Friday, September 11, 2009

Uwe Reinhardt's lame defense

Hurricane Ike: They got the beachfront views, you got the bill

Over at the Economix blog Princeton economist Uwe Reinhardt uses the example of federal flood insurance to justify big government. I kid you not:
Another term for “government risk management,” of course, is “social insurance.”

It is a social contract with government that Americans quietly love, but in the shouting matches that now pass for our “national conversation” on public policy so often profess to hate — as when they cry for government to stay out of Medicare, or when they sit on their beachfronts in the Hamptons waxing worried about government intrusion in the economy, all the while basking in the security of federal flood insurance.

...Perhaps the argument is that individuals should make their own financial arrangements in the private market for risk management to protect themselves against the financial risks of illness. But then it can be asked why states in disaster-prone areas — e.g., Florida and other states along the Gulf Coast — should not be required to tax themselves on a regular basis for the purchase of private insurance to cover the cost of their fairly predictable calamities, or to set aside adequate rainy-day funds to meet that cost.

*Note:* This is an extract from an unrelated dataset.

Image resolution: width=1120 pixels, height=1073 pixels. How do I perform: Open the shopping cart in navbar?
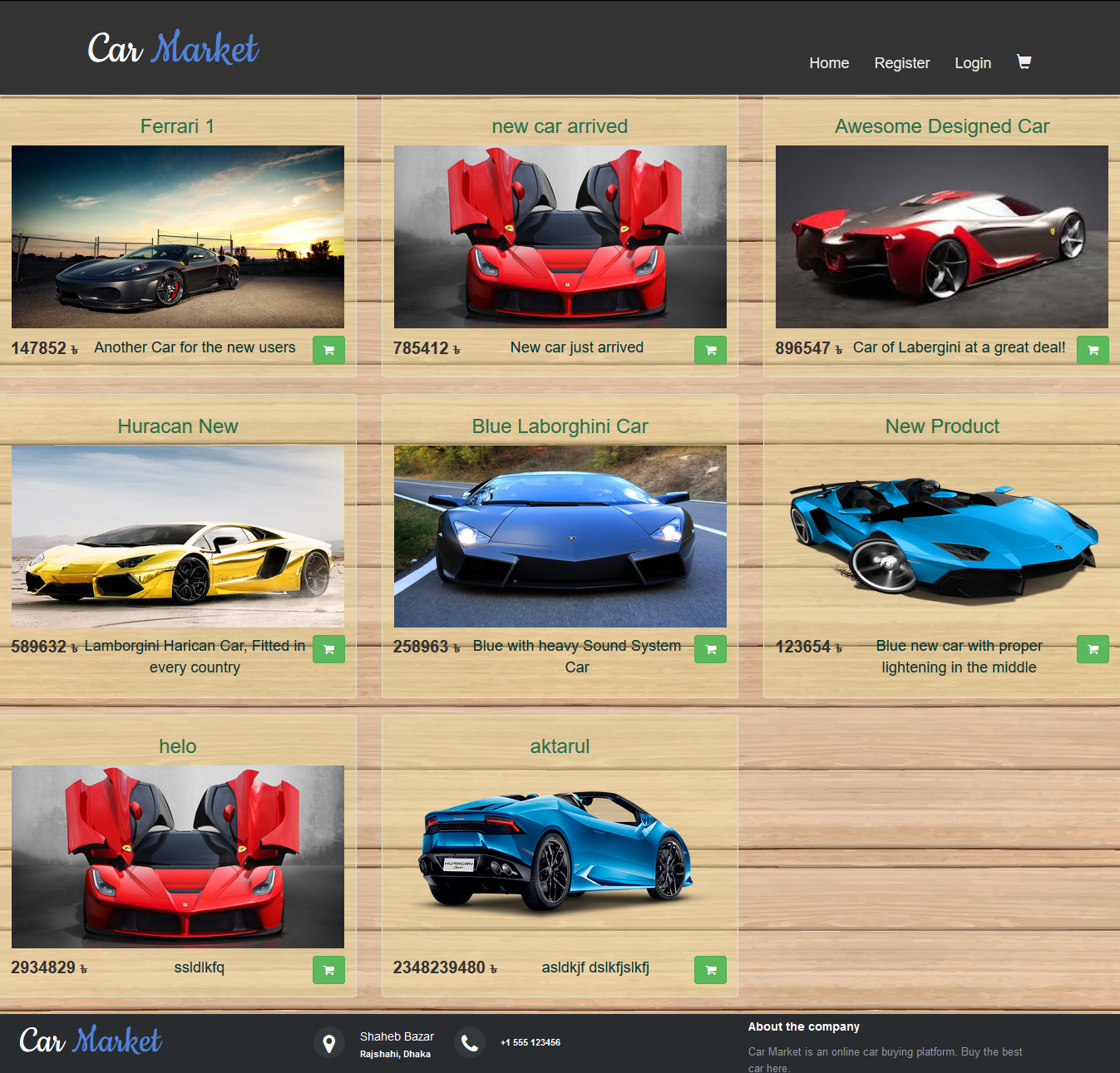(1024, 62)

Why is it the American way that I in New Jersey should feel obliged to give financial help to a family whose beach house in Mississippi was blown down by a hurricane, but it is socialist and un-American to help a Mississippi woman struck by breast cancer?
That's great, except federal flood insurance is an awful program that is an example of everything wrong with government interventions. By privatizing the benefits while socializing the costs of waterfront property, the government encourages people to place themselves and their property in harm's way. When something goes wrong the rest of us -- who don't enjoy waking up to ocean views -- get to pick up the tab.

As John Stossel says:
In 1980 I built a wonderful beach house. Four bedrooms -- every room with a view of the Atlantic Ocean. It was an absurd place to build, right on the edge of the ocean. All that stood between my house and ruin was a hundred feet of sand.

My father told me: "Don’t do it; it’s too risky. No one should build so close to an ocean."

But I built anyway.
Why? As my eager-for-the-business architect said, "Why not? If the ocean destroys your house, the government will pay for a new one."

What? Why would the government do that? Why would it encourage people to build in such risky places? That would be insane.
But the architect was right. If the ocean took my house, Uncle Sam would pay to replace it under the National Flood Insurance Program.

Since private insurers weren’t dumb enough to sell cheap insurance to people who built on the edges of oceans or rivers, Congress decided the government should step in and do it. So if the ocean ate what I built, I could rebuild and rebuild again and again -- there was no limit to the number of claims on the same property in the same location -- up to a maximum of $250,000 per house per flood. And you taxpayers would pay for it.


I did have to pay insurance premiums, but they were dirt cheap -- mine never exceeded a few hundred dollars a year.
Moreover, who do you think builds on property next to the water? Hint: not the poor. If big government is so easy to justify, why are its supporters like Reinhardt and Steven Pearlstein forced to mount such weak defenses? Maybe it's just hard to defend the indefensible.